The Middle Daughter
- Author: Chika Unigwe
- Language: English
- Genre: Literary fiction
- Set in: Enugu
- Publisher: Dzanc Books
- Publication date: 4 April 2023
- Publication place: Nigeria
- Media type: Print (hardback)
- Pages: 312
- ISBN: 9781950539468

= The Middle Daughter =

2023 novel by Chika Unigwe

The Middle Daughter is a social novel written by Chika Unigwe and published by Dzanc Books in 2023. Unigwe drew her inspiration from the story of Hades and Persephone.

== Plot summary ==
After Udodi died, the family thought their troubles were over, but they were wrong. When Nani, who's seventeen, lost her sister and dad one after the other, her life got really tough. Caught in grief, Nani finds herself isolated and misunderstood by her mother and sister. In the midst of her misery, she is drawn to a preacher who claims to have a direct line to God. His promises of belonging and understanding offer Nani a glimmer of hope. He seemed to offer her hope and a place to belong. But the more Nani got involved with him, the more she drifted away from her family. As time went on, Nani grew apart from her family, who were once very close. She ended up in a bad marriage where her husband treated her badly. She loved her children, but she was scared to leave because of them. Still, Nani knew she had to be strong and find a way out of her situation.

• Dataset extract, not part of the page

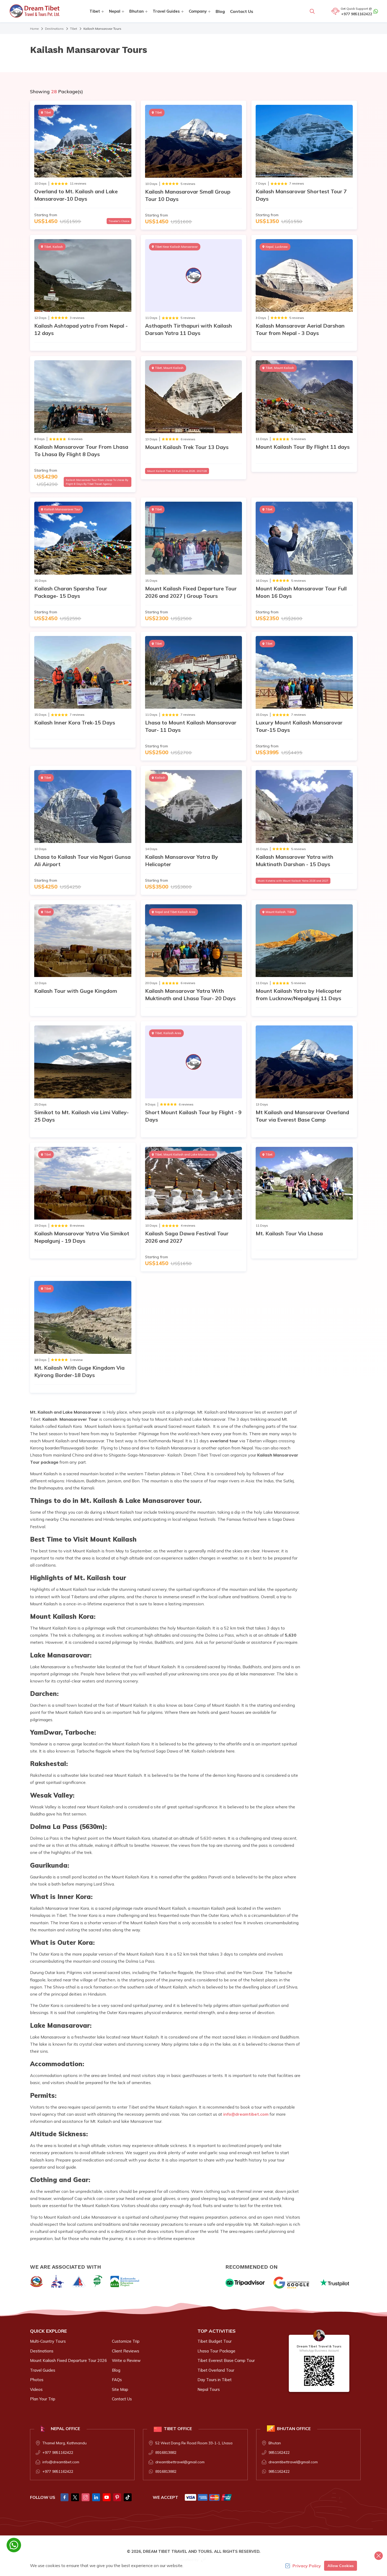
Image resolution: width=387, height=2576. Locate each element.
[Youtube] (107, 2497)
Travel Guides (42, 2370)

With bravery and determination, Nani started to find herself again. She faced her fears and learned to trust in herself. In the end, she realized that she could overcome anything, as long as she held onto what mattered most to her.

== Characters==
- Nani — the protagonist
- Udodi — Nani's older sister
- Ugo — Nani's younger sister
- Ephraim Nani's abusive husband
- Enuka — Nani's friend

== Reception ==
Delight Ejiaka writing for World Literature Today reviews that "[t]he writing in the book is compelling and grounds the reader in its scenes." noting that "[t]he novel is fast-paced and plot-driven with great character development that propels the reader through the pages." Praising Unigwe for "raises the stakes of the story with every chapter until it crescendos and leaves the audience devastated." Ainehi Edoro of Brittle Paper compared it favourably to Second Class Citizen by Buchi Emecheta, reviewing that "The Middle Daughter is a powerful story about the truest, most luxuriant feminist joy—the joy of freedom." Ukamaka Olisakwe of Isele Magazine gave it a five star review, praising that "[t]he book is structured in an astonishingly ingenious form."